I think it instils a mental image of the place you are in. It alienates and distances you as the person on the ground. I couldn’t agree more with you that the hundreds of people that I have met in various industries, whether military or development, are well-intentioned, absolutely soul-of-the-earth people who are dedicating their lives and careers to making someone else’s life better.
I wouldn’t cast a shadow on them at all but oftentimes, because of the infrastructure that we exist within, we become part of the problem as opposed to a solution. I’m not saying all of us, but the general image.
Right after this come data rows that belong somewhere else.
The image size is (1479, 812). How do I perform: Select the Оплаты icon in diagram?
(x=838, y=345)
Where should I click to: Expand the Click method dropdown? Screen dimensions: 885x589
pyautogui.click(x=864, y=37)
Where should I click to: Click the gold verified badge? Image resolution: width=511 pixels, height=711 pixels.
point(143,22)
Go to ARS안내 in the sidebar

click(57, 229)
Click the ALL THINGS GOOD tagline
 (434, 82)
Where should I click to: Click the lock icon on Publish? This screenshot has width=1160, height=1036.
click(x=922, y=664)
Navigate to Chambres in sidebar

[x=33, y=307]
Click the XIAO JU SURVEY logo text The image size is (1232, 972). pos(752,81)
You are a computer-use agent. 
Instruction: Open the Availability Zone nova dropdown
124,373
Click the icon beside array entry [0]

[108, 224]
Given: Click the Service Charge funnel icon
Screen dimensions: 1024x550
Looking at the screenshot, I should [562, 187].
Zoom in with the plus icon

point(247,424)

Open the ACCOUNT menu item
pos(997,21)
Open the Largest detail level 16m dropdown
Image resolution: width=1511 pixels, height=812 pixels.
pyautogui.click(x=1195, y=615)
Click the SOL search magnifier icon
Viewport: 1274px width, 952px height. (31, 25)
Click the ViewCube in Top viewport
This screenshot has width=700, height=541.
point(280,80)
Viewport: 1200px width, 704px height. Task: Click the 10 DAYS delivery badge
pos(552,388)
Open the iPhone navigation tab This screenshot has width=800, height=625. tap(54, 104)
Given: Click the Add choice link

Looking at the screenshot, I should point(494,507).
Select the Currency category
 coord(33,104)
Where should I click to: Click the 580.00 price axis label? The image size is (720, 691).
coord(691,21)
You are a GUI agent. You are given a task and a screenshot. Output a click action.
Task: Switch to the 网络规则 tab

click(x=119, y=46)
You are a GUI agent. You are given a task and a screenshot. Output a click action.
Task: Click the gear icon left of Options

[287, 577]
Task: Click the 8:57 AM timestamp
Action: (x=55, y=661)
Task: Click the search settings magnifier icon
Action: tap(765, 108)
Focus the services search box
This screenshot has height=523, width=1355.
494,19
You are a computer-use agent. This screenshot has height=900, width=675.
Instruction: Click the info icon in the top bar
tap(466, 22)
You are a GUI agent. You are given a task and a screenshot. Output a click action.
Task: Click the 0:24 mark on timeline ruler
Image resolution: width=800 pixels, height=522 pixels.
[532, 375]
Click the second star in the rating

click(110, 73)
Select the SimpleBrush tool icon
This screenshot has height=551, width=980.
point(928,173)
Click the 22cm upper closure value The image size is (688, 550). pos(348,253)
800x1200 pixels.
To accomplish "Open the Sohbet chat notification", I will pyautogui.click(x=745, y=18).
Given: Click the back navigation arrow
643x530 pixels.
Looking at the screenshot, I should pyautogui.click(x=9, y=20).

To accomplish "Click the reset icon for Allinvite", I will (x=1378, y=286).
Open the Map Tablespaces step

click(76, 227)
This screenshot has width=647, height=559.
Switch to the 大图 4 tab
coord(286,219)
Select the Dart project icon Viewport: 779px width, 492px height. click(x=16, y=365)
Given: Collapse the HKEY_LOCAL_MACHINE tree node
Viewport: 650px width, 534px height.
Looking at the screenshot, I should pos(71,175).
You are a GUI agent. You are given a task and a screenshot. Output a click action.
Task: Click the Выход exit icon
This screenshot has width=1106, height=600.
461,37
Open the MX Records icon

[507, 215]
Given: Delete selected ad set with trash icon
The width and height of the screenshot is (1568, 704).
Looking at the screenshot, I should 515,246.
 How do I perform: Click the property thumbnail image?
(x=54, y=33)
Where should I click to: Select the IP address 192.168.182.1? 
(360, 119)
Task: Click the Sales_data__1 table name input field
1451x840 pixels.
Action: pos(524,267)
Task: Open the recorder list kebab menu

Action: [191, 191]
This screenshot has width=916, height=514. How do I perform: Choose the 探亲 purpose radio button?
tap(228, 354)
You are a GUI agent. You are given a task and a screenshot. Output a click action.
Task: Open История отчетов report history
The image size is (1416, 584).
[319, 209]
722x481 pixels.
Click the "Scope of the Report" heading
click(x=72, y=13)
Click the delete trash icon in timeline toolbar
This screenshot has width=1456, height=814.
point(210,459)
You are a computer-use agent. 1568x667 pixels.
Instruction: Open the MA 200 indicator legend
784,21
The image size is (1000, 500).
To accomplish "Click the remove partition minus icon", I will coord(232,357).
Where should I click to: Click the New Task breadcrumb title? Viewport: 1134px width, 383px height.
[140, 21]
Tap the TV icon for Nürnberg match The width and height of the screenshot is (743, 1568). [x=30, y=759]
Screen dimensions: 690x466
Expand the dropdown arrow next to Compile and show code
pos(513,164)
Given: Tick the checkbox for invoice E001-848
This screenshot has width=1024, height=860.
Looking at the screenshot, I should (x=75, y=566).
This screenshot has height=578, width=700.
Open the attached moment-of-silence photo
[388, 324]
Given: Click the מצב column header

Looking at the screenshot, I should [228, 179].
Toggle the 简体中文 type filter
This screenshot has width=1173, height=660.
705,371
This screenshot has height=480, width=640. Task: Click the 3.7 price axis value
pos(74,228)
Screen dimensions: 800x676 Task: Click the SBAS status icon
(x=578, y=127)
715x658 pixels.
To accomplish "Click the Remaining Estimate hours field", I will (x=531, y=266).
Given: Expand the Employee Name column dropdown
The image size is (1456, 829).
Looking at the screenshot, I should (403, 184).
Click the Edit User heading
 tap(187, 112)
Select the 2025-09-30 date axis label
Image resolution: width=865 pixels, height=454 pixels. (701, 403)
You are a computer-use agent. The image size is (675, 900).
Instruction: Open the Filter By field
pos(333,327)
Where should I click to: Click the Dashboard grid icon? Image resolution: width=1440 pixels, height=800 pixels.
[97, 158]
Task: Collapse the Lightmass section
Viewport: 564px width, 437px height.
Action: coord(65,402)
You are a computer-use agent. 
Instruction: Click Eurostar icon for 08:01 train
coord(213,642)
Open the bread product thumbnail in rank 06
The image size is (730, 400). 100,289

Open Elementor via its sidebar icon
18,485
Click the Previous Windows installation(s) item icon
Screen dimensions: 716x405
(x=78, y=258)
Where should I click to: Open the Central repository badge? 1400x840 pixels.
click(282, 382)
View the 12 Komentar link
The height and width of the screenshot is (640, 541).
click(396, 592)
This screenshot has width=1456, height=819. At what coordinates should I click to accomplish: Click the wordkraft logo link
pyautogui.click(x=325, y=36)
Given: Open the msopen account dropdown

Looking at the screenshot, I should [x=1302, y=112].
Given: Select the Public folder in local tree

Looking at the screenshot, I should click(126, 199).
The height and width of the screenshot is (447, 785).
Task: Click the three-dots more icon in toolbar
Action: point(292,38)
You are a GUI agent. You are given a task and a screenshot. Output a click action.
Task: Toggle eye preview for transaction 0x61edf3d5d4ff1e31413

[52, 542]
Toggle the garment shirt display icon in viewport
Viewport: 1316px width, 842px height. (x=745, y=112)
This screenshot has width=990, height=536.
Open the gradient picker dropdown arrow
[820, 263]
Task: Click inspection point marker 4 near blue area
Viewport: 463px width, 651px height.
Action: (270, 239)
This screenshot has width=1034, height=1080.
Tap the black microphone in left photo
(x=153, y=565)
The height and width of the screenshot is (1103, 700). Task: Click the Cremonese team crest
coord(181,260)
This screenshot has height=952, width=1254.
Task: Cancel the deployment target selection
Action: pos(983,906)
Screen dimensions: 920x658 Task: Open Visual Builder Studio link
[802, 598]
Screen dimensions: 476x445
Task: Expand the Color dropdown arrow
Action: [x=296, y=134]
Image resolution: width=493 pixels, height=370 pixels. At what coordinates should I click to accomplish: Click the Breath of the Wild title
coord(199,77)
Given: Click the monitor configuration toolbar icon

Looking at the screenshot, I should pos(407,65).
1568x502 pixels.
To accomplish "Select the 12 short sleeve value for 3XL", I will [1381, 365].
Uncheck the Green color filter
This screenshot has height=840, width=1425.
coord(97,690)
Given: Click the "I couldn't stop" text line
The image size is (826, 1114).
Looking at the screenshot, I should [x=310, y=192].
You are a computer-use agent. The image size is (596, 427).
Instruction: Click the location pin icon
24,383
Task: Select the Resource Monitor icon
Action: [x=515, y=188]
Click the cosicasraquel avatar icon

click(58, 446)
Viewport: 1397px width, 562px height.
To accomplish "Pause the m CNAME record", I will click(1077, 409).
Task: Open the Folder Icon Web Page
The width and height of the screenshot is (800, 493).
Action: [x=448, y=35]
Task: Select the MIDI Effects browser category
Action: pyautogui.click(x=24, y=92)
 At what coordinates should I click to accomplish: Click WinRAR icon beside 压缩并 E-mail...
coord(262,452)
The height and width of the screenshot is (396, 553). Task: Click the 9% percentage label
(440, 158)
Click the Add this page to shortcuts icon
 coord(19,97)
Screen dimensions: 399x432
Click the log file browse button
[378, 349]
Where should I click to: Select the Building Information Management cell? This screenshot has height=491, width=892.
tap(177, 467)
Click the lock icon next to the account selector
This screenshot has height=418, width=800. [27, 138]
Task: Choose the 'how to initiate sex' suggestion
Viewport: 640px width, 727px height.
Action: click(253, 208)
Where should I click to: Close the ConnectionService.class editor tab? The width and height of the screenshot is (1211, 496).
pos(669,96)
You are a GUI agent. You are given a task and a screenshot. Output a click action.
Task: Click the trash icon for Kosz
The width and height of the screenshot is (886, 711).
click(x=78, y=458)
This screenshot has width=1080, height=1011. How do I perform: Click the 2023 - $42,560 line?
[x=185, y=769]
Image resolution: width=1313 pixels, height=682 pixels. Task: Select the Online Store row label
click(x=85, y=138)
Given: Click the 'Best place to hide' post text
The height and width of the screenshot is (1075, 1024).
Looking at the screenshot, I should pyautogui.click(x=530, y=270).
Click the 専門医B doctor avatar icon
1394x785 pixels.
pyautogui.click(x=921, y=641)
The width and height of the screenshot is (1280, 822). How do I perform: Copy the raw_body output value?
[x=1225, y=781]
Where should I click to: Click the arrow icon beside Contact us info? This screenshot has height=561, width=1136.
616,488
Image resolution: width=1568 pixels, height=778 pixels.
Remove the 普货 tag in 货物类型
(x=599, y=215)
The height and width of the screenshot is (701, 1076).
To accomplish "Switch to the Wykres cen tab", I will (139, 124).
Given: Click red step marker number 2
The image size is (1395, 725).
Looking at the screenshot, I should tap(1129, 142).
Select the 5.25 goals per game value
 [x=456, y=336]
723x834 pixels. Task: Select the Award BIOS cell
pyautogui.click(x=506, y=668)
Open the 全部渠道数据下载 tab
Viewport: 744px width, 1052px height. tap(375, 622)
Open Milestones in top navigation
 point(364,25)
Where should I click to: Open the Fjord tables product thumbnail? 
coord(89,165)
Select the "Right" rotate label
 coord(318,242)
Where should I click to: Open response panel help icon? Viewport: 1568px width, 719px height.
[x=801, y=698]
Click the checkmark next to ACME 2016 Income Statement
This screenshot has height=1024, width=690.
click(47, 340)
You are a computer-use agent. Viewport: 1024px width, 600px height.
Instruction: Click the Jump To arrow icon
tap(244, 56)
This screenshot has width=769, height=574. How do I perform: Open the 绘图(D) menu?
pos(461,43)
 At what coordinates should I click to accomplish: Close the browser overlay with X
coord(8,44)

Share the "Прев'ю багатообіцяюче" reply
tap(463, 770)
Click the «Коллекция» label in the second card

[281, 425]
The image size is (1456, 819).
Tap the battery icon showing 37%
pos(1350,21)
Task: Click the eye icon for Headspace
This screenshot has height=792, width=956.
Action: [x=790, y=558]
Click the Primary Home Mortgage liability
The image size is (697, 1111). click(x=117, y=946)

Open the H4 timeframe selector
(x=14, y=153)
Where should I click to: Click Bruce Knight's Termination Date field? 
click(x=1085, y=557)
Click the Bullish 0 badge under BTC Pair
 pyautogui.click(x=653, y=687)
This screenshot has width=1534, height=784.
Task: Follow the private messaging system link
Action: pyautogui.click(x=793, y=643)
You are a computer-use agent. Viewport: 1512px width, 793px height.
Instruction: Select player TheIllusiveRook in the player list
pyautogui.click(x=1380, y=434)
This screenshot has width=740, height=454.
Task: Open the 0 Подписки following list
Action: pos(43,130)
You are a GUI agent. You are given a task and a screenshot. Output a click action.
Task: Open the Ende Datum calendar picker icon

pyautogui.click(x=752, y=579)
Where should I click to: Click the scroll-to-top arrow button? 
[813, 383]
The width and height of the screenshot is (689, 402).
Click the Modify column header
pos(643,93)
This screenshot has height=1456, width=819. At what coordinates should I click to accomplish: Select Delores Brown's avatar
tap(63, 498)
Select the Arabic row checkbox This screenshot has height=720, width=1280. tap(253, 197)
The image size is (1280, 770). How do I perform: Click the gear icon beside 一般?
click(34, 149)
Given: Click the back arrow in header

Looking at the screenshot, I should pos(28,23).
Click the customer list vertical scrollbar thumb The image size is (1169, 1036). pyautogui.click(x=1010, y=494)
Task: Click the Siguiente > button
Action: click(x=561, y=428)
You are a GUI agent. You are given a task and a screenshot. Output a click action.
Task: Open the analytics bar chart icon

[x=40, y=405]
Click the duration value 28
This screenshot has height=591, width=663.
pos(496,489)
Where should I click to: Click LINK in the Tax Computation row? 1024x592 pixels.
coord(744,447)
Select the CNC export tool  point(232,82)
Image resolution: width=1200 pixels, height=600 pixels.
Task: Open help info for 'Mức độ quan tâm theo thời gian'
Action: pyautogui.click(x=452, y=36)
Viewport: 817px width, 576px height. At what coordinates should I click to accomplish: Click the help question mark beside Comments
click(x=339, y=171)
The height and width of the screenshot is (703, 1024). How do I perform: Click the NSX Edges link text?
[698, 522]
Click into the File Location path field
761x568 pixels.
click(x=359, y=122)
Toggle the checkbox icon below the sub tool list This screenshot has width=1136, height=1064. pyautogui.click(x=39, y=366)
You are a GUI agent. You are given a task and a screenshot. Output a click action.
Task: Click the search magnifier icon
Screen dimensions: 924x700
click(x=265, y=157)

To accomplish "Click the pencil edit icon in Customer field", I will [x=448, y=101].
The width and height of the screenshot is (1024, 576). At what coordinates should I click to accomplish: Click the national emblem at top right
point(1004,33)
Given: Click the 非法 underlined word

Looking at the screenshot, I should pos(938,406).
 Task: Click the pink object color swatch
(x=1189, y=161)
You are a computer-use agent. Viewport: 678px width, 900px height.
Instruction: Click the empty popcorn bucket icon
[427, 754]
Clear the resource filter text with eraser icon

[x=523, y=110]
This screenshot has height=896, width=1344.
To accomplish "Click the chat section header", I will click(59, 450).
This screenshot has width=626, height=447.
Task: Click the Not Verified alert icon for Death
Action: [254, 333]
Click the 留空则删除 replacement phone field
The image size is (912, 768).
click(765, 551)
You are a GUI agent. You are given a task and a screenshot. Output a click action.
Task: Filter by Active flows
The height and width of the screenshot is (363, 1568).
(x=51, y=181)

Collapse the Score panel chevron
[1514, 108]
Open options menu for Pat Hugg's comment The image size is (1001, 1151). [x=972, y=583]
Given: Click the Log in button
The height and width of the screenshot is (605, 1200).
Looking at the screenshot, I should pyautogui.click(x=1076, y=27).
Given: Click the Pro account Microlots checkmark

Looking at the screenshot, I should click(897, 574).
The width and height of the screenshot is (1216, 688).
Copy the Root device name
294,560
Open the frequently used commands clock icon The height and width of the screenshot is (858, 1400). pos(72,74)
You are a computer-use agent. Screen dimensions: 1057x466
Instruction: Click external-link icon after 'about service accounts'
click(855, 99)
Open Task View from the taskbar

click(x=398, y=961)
I think back to my own experiences, having deployed as a military person staying on bases but then going to Iraq as a civilian, and then for the first time, going into Baghdad City for a coffee or shisha.
I’m like, “What? Hold on. Can I do this? Wouldn’t somebody take me hostage?” However, that’s because of this implanted fear of the place that I’m going to because of the narrative and the oftentimes very limited understanding of the conflict that I’m in. However, because of these symbols and the images of armed vehicles, gates, and of 3 or 4 searches, just thinking back about how to get off to the Izyum, you have to plan your meetings. You have to leave an hour beforehand just to account for all the searches. That’s arguably necessary, but I also don’t know, as we would say, it’s self-leaking ice cream. You are perpetuating the problem because you are creating so many barriers as well.
I think with comms, that’s the first question you have to ask is what I’m doing. I’m picking, unpacking, and blowing up those barriers or adding more layers. That’s the guiding question in countries where there are physical and not virtual barriers in front of people. Through the narrative, reworking the narrative is critical too. In Somalia, that’s Black Hawk Down. Everyone feels like they know Somalia a bit because they have seen terrible things that have happened there.
However, Somalia also has the longest coastline in Africa and the fastest-growing youth population. It has rivers, agricultural, and entrepreneurial people. Why shouldn’t it be the next biggest thing? It’s this narrative that we tell that we reinforce by barriers, structures, and institutions, by not listening, and by denying sovereignty that often creates more problems.

I remember taking the president once to meet the head of Transparency International because Somalia was always down the bottom of any Transparency International list for corruption. The Somali government at that time had, and again, I won’t get the figures exactly right, but they will serve its purpose, a recurring annual domestic budget of around $14 million. That was it. On the other side of the fence for the International community, they had a recurring annual domestic budget of around $1 billion. Where was corruption most likely to take place? On the side of the fence that had $14 million or on the side of the fence that had access to $1 billion and the scale of it?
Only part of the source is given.